■ **Texto extraído**
Hacía un par de meses se había notado un bulto en el pecho, de considerable tamaño. Dadas sus prerrogativas de acceso indiscriminado, cuando vino a contármelo, ya llevaba encima mamografías, diagnóstico de anatomía patológica y recomendación de extirpación quirúrgica agresiva, llevándose por delante la mama y un buen pedazo de su femineidad. No era el momento de reproches y quizás fue culpa mía el no haber sabido conectar con sus complejidades lo suficiente como para que acudiera a mi desde el inicio, pero hay momentos para tragarse los orgullos, y aquel era uno de ellos. "Vengo a contarte que no voy a operarme, de hecho, no pienso hacer nada".
El paso de los años nos hace a los médicos de cabecera abandonar lentamente la arrogancia divina de desafiar a la muerte, nos hace digerir los iniciales fracasos en los tránsitos ineludibles entre la salud y la enfermedad que tiene el estar vivo, y nos hace, finalmente, a veces demasiado tarde, reconocer en la muerte la amiga fiel que siempre estaba con nosotros, y a la que durante años nos empeñamos en desafiar. Pero las cuadernas te tiemblan quieras o no quieras cuando un ser humano se sienta ante ti y te comunica su decisión de rendirse, o más bien, de no pelear, que no viene a ser lo mismo, aunque nos lo parezca.

■ **Tareas requeridas**
(a) Según el texto sobre el bulto en el pecho, ¿por qué ella ya traía mamografías, diagnóstico y recomendación quirúrgica cuando fue a contarlo? Responde en una a tres oraciones.
(b) Prosigue el texto sobre el bulto en el pecho a partir de su última oración.

■ **Datos de origen**
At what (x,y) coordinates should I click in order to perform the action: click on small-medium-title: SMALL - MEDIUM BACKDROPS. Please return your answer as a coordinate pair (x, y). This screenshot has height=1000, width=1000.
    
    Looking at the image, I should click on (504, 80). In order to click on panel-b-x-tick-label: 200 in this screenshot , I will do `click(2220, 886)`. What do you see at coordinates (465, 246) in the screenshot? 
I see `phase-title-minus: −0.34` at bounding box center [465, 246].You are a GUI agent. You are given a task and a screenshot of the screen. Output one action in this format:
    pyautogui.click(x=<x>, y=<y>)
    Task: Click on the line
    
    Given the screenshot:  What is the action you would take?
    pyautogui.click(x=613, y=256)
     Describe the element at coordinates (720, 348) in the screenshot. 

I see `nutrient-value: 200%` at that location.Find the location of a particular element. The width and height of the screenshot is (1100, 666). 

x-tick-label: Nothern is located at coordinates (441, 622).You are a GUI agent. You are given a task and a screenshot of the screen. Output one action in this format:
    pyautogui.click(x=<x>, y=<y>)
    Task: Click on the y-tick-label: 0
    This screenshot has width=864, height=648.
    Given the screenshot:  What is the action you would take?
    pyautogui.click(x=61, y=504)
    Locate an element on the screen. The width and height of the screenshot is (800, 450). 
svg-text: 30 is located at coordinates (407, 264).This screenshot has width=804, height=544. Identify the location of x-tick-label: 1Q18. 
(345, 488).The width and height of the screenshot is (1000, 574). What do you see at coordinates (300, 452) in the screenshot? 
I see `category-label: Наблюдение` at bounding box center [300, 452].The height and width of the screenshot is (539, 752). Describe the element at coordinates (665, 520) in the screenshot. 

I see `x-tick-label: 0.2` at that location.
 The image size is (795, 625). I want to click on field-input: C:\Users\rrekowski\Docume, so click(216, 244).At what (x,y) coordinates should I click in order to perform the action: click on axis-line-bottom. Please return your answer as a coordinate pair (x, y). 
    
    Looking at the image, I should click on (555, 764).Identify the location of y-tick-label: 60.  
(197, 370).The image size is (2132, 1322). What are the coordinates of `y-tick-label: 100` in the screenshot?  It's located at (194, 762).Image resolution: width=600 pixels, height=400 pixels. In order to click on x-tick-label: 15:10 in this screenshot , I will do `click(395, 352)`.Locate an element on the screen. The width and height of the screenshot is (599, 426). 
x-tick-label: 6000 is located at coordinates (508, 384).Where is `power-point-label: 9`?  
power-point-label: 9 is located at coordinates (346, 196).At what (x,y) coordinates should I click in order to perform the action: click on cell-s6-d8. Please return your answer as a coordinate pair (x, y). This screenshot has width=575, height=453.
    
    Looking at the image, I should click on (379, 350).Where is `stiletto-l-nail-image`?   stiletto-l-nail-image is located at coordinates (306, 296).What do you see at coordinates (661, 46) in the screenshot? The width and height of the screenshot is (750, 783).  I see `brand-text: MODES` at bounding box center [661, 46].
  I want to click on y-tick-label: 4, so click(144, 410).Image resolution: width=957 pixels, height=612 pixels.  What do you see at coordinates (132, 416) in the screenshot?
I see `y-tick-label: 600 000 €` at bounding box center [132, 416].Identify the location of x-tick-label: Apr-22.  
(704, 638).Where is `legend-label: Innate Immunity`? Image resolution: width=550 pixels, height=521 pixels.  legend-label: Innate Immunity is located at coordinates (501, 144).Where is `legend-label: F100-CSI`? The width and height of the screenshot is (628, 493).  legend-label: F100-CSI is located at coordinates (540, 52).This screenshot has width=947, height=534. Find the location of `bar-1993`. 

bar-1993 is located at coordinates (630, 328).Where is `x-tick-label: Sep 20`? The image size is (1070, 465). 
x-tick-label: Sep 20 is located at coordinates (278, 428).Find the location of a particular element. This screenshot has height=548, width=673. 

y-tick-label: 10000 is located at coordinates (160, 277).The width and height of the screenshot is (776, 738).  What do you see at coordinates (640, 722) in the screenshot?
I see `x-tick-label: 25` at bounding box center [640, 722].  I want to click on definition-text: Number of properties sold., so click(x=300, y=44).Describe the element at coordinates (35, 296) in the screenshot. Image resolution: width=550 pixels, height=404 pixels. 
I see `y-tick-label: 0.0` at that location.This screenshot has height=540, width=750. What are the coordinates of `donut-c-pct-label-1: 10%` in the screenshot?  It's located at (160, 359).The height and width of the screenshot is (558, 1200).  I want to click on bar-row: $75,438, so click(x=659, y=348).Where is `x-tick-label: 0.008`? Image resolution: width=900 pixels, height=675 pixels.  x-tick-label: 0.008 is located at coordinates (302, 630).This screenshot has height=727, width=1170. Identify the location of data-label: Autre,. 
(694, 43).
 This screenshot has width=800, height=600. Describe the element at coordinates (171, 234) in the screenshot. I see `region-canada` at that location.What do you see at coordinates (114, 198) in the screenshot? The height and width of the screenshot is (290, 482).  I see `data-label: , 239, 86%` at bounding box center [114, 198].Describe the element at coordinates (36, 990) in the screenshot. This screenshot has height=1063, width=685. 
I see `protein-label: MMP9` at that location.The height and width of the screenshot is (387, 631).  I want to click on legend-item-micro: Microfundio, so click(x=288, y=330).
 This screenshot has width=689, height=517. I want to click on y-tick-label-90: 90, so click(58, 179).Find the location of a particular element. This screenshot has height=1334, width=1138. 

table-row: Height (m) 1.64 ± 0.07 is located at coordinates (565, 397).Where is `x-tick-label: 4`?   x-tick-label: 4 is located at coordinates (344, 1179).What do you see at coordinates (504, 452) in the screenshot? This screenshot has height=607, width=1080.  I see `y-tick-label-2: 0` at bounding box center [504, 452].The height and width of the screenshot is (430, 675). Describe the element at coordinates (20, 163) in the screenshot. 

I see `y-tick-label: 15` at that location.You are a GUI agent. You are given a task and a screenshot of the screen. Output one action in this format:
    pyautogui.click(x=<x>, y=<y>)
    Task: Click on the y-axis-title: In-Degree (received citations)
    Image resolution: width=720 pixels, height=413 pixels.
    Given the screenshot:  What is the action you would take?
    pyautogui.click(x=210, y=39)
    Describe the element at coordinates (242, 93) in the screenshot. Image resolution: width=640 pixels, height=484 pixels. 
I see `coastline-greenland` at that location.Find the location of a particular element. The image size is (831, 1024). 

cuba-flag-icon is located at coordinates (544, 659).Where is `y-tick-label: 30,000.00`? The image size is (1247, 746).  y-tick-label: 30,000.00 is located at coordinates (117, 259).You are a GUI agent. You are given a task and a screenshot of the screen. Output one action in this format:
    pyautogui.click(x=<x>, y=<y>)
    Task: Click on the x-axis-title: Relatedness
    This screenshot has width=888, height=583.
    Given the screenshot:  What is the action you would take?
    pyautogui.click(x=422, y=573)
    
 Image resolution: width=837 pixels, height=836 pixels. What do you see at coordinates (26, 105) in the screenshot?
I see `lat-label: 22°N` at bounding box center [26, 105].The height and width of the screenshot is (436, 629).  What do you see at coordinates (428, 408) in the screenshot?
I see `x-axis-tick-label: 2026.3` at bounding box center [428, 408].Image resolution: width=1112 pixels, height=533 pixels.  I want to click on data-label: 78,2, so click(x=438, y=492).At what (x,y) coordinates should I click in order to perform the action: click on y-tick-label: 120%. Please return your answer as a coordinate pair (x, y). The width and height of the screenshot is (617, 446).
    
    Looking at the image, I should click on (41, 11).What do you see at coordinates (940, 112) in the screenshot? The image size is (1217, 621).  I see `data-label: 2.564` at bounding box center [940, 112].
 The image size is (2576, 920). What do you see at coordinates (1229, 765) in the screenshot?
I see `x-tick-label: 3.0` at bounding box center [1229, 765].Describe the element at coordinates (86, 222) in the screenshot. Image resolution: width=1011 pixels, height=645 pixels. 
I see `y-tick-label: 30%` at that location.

■ **Respuestas a las tareas**
(a) Ya llevaba todo eso encima por sus "prerrogativas de acceso indiscriminado". Gracias a ese acceso había conseguido las pruebas y el diagnóstico antes de acudir a quien narra.

(b)
No hizo intención de darme un millón de razones, simplemente, porque no se sentía con la necesidad de justificar la decisión ante nadie. Yo le pregunté si había hablado con alguien de su familia, y me contestó con un escueto "no hay nadie con quien hablar". Vi en su mirada la firmeza de su decisión, y luché con mi orgullo de médico para no caer en la invasión facilona de su intimidad. Sólo añadí una frase más: plantéate si te queda algo por hacer.
Aquellos días volvió el sabor amargo a la boca del viejo médico de cabecera, y la cabeza a buscar sus huecos para divagar sobre los por qué. Tardó unos dos meses en reaparecer. "He decidido darme quimioterapia pero no operarme. Se que sólo aplazaré lo inevitable, pero aún me quedan algunas cosas por hacer y necesito algo de tiempo". Ya había acudido a un oncólogo, e iniciaba el tratamiento enseguida. Fueron unos meses de horrores, de caras deformadas, de terribles dolores, morfinas y Lexatines. Un par de visitas a urgencias del hospital cediendo a los miedos de cuidadoras o médicos de guardia, solo por estar demasiado débil para negarse. Y vuelta para casa nada más recuperar la firmeza en el gesto, en la palabra o a veces únicamente en la mirada.
Al final, cambiamos la consulta por el salón de su casa, donde había colocado una cama junto a la ventana, y donde se acumulaba el olor amargo de la muerte próxima, mezclado con el humo del tabaco que no abandonó nunca. Murió durante un fin de semana, sin despedirnos, sin preguntarla si finalmente había encontrado el tiempo para terminar aquello que había dejado empezado. Ya hace varios años, y aún no la he olvidado.
"El paciente o usuario tiene derecho a decidir libremente, después de recibir la información adecuada, entre las opciones clínicas disponibles."
"Todo profesional que interviene en la actividad asistencial está obligado... al respeto de las decisiones adoptadas libre y voluntariamente por el paciente"
Estos dos artículos de la Ley de Autonomía del Paciente deben ser por sí solos capaces de silenciar nuestros egos de pequeños dioses.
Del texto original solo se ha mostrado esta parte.